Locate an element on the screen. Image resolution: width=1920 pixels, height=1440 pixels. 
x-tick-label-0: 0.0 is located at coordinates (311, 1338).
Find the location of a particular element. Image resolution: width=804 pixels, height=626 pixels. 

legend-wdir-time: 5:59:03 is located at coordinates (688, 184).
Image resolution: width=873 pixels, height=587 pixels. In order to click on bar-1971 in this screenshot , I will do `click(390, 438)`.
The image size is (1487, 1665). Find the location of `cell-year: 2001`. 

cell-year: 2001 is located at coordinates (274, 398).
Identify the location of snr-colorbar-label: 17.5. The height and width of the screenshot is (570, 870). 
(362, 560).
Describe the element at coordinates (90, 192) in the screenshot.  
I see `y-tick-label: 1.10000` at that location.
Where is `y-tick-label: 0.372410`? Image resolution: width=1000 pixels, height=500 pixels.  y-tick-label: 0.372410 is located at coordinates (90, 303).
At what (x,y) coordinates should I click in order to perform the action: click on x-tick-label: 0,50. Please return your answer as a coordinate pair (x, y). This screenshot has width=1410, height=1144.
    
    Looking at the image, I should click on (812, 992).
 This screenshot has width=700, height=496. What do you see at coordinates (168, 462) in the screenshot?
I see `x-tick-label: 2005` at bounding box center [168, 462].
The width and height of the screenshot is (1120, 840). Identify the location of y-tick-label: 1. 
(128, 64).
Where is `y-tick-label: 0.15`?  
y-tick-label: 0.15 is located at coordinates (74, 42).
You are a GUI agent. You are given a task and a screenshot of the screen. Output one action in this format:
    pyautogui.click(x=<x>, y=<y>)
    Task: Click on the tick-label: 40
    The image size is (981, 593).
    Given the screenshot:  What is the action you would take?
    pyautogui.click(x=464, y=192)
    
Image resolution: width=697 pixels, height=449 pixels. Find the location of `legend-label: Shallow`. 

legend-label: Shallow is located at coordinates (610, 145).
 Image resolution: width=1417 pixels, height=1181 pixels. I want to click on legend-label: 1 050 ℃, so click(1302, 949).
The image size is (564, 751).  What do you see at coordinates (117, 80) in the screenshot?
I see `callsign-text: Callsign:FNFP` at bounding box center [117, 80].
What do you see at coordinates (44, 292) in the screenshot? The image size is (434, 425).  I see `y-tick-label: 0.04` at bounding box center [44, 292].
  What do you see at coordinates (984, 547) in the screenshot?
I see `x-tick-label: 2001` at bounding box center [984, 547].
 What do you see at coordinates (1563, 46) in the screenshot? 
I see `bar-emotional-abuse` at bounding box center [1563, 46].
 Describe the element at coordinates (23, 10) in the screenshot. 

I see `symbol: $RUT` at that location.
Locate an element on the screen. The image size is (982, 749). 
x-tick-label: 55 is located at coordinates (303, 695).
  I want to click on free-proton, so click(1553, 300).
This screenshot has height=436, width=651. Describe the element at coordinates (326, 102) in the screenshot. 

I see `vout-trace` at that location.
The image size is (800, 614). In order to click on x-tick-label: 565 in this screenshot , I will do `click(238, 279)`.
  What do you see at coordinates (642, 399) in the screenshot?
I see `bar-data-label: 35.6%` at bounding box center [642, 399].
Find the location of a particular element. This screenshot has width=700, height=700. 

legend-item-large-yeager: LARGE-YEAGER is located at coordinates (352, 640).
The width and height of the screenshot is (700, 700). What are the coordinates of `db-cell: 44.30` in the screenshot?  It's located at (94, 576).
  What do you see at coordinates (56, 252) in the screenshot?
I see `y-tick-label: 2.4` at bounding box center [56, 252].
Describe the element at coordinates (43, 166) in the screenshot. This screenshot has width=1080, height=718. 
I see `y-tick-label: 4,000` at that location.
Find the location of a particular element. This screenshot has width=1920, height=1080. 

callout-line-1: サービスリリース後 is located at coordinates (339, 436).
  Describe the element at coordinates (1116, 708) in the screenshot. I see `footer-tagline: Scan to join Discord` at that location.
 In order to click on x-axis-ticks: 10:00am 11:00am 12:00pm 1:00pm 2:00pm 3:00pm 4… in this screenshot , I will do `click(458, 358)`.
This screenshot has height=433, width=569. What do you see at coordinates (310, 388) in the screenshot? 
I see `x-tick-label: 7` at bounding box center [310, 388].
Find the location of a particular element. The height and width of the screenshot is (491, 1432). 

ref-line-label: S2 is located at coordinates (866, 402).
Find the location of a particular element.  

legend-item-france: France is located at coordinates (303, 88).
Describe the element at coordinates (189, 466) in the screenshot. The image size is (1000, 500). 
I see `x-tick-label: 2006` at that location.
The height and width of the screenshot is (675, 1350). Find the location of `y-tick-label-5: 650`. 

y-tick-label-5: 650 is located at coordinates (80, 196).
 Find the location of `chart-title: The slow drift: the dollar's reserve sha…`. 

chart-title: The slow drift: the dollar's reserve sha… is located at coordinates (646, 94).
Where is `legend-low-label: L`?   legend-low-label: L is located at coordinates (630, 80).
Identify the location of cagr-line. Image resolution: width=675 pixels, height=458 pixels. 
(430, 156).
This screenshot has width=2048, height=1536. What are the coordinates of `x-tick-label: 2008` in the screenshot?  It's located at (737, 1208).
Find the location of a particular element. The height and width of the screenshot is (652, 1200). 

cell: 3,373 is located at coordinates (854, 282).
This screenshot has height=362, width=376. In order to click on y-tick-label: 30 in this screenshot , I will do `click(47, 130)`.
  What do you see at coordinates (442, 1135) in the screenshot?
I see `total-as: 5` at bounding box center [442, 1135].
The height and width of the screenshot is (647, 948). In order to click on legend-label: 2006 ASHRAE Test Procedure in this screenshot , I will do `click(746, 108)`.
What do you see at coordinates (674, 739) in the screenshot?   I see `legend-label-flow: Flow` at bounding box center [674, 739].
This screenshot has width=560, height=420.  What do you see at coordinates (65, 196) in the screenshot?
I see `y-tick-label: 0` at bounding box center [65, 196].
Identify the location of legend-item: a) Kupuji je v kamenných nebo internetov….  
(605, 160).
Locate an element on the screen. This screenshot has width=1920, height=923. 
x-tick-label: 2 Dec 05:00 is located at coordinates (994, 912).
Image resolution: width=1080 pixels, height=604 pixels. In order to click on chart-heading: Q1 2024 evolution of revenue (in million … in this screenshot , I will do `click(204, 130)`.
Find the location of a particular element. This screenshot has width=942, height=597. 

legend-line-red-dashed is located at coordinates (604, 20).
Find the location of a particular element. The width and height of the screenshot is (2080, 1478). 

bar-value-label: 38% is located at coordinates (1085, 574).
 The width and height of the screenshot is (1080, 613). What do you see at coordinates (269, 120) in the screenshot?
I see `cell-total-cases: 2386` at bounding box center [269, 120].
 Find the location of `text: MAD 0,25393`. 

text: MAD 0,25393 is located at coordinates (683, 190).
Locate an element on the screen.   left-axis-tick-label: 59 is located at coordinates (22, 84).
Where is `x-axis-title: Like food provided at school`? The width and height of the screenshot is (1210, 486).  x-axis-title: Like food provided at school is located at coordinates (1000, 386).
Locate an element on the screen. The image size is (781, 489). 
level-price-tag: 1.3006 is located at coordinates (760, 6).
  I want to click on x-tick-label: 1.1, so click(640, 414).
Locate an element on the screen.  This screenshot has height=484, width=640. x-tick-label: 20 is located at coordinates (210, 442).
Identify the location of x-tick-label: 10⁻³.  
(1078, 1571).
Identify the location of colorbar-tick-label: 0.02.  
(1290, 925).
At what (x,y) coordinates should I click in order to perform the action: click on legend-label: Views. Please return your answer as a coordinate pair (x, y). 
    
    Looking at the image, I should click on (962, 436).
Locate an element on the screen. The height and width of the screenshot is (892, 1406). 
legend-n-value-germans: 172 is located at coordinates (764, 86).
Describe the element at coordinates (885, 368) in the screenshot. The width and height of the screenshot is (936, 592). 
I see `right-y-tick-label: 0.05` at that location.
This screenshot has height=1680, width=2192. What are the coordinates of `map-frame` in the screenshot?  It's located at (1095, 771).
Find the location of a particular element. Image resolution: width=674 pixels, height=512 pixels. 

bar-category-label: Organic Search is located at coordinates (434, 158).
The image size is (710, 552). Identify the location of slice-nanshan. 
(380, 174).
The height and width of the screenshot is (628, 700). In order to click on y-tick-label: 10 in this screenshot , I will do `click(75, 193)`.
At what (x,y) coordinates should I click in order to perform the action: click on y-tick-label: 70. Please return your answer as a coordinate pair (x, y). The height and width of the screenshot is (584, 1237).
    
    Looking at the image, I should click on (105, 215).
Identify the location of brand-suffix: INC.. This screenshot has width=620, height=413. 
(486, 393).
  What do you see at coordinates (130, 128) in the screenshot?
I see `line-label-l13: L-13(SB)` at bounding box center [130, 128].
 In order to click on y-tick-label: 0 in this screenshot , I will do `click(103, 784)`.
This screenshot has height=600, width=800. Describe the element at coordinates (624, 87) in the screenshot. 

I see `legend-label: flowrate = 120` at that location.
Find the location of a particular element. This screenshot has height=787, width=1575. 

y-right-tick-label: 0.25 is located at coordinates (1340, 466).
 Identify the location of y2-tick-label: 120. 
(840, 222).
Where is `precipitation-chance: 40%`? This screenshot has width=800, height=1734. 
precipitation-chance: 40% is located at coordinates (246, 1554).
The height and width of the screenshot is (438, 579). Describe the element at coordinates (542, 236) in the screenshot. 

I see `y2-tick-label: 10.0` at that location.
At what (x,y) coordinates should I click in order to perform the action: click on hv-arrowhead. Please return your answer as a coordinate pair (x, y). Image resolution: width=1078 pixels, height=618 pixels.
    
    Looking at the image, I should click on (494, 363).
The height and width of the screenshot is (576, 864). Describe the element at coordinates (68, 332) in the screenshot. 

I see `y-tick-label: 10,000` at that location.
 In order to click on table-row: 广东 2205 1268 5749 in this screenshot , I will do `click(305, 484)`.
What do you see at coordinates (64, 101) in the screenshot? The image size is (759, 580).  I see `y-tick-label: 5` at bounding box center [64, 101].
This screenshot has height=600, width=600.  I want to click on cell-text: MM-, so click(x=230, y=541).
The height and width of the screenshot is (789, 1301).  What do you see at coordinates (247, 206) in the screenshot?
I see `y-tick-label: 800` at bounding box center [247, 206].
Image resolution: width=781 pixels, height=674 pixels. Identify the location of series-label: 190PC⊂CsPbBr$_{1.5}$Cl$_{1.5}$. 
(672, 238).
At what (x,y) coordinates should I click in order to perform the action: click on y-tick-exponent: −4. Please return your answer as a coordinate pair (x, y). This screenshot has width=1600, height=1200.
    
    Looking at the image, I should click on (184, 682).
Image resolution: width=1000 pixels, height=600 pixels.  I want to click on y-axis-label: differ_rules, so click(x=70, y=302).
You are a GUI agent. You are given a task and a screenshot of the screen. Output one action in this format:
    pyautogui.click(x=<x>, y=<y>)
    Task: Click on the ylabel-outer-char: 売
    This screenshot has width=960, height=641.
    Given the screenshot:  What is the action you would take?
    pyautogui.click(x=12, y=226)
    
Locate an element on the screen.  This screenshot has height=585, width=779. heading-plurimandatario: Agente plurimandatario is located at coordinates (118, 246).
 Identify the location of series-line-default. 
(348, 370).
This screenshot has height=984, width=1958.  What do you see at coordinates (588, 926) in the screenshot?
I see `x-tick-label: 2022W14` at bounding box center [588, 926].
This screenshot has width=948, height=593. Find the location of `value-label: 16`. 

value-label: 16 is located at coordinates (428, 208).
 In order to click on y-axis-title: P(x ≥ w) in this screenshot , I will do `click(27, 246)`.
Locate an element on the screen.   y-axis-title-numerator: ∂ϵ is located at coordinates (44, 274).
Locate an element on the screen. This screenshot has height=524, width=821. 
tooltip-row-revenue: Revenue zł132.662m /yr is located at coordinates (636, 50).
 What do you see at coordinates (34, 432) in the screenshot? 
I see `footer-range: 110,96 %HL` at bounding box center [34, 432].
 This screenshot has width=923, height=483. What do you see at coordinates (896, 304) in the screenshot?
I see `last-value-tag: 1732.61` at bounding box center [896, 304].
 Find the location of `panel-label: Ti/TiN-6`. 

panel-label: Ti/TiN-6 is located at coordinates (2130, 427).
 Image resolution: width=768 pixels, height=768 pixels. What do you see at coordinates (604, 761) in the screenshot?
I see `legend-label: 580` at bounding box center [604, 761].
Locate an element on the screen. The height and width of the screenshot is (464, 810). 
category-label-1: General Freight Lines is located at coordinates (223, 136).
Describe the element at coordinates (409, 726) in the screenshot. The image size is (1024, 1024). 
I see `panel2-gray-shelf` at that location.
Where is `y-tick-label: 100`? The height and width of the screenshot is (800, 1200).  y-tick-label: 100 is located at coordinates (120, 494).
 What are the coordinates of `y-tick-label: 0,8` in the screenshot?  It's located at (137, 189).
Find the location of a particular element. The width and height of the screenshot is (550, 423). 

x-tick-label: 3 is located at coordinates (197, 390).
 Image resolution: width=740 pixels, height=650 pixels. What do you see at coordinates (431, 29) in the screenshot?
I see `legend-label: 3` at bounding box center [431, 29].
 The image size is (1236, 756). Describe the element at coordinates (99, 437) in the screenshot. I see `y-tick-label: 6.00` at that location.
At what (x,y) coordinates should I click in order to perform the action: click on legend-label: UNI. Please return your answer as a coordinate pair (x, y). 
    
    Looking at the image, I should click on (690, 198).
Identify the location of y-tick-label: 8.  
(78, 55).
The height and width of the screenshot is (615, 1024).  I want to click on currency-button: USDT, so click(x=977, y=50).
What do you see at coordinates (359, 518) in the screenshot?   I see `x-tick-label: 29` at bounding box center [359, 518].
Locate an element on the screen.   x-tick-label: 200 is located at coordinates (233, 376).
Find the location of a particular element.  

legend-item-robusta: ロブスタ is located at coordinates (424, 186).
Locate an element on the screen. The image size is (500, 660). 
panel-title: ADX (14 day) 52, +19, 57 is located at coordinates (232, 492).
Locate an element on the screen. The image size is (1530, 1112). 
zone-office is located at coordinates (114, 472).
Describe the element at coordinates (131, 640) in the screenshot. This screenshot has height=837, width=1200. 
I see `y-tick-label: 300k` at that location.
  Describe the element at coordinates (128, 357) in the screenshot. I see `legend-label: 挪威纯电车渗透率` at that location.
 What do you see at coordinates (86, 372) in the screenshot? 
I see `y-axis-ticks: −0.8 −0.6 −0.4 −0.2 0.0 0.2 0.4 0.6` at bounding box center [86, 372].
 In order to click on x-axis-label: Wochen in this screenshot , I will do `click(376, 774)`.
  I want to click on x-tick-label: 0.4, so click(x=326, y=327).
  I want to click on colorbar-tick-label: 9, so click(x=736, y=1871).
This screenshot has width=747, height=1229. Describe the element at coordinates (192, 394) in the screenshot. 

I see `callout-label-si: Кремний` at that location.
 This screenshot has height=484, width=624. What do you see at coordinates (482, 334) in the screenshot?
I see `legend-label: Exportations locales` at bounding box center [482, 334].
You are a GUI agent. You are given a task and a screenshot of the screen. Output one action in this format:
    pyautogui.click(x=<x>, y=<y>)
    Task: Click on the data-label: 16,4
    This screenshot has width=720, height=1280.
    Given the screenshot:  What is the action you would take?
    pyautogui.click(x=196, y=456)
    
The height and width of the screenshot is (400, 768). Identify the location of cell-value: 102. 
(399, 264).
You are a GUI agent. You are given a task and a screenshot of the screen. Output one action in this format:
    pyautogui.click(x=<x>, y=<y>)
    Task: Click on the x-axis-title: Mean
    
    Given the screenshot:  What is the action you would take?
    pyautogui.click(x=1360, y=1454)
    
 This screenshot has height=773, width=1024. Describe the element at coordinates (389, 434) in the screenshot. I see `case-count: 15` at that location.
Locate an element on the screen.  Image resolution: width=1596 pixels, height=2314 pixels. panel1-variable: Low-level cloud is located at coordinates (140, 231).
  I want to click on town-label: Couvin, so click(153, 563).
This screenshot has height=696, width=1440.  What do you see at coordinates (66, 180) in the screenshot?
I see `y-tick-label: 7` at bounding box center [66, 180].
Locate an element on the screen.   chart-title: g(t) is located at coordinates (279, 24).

□ □ □ □ □

## ABOUT THIS TASK
Reproduce the part of the listing that opens with the line containing "Identify the location of x-tick-label: 10⁻³." and closes with the line containing "Looking at the image, I should click on (962, 436).", swapping "location" for "position" and leaving everything else as it is.

## ANSWER AREA
Identify the position of x-tick-label: 10⁻³.  
(1078, 1571).
Identify the position of colorbar-tick-label: 0.02.  
(1290, 925).
At what (x,y) coordinates should I click in order to perform the action: click on legend-label: Views. Please return your answer as a coordinate pair (x, y). 
    
    Looking at the image, I should click on (962, 436).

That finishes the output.